Sheryl hingegen, welche bereits an einer EM teilgenommen hatte, hoffte sicherlich auf bessere Klassierungen, als sie sie dann erreichte. Das war natürlich schade, aber auch erklärbar. Die Formen des 3. Sets verlangen von den JuniorInnen bereits Sprünge auf einem hohen Niveau (und diese sind zentral): Sprung in Spagat und Erqijiao-freies Rad-Kombination sowie freie Räder mit den Waffen. Für junge Frauen, die oftmals weniger starke Springer sind als die Jungs, kann das eine sehr grosse Herausforderung werden. Bei Sheryl hat schlicht die Zeit nicht mehr gereicht: Sie schaffte zwar relativ kurz vor der EM die meisten dieser Sprünge einzeln, aber diese in der Form zu zeigen, hat nochmals eine andere Qualität. Dafür braucht es danach meistens noch ein paar Monate und dafür fehlte die Zeit. So gelang ihr lediglich das freie Rad mit dem Speer. Aber diese Erfahrung wird sie als Athletin reifen lassen. Zudem hat sie ganz klar das Potential, diese Sprünge dereinst alle sicher zu stehen.

Insgesamt ist mir aufgefallen, dass andere Athletinnen (nicht zum ersten Mal) technisch nicht stärker, aber einfach wilder, auch mal schneller sind. Selbst wenn unter dem Tempo dann die Genauigkeit leidet, werden sie weiter vorne platziert. Andere Athletinnen sind z.T. auch noch kräftiger. Da kann man nur vermuten (von einigen Konkurrentinnen wissen wir es auch), dass ihr Trainingsaufwand zeitlich höher ist, als bei unseren Athletinnen, die ja alle so um die 10 Stunden pro Woche trainieren.
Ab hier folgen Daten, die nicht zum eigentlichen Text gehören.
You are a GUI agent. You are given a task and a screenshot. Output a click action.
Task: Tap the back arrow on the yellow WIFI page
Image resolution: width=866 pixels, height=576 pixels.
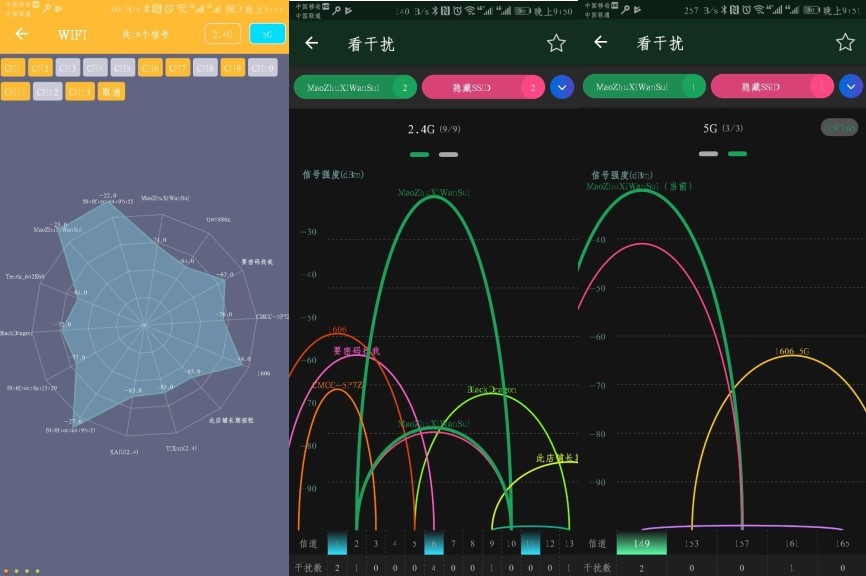[x=21, y=34]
Ich bedaure persönlich sehr, dass die wirklich grossen Kategorien an Europameisterschaften im Gegensatz zu vor vielleicht 20 oder mehr Jahren passé zu sein scheinen. Da fragt man sich langsam, wer denn in Europa noch Spitzen-Wushu macht. Man könnte, apokalyptisch, sogar fragen: Was passiert mit dem Wushu in Europa? Wir müssen dazu nicht einmal über die Grenzen schauen, denn auch in der Schweiz entwickelt es sich leider nicht wie gewünscht...

(Bilder vom Wettkampf habe ich leider keine; so mussten wir uns mit Archivbildern behelfen).

So präsentiert sich Lisa heute, wie jüngst am 3. Qualifikationsturnier zur Schweizer Meisterschaft 2017 in Biel. Jiayou!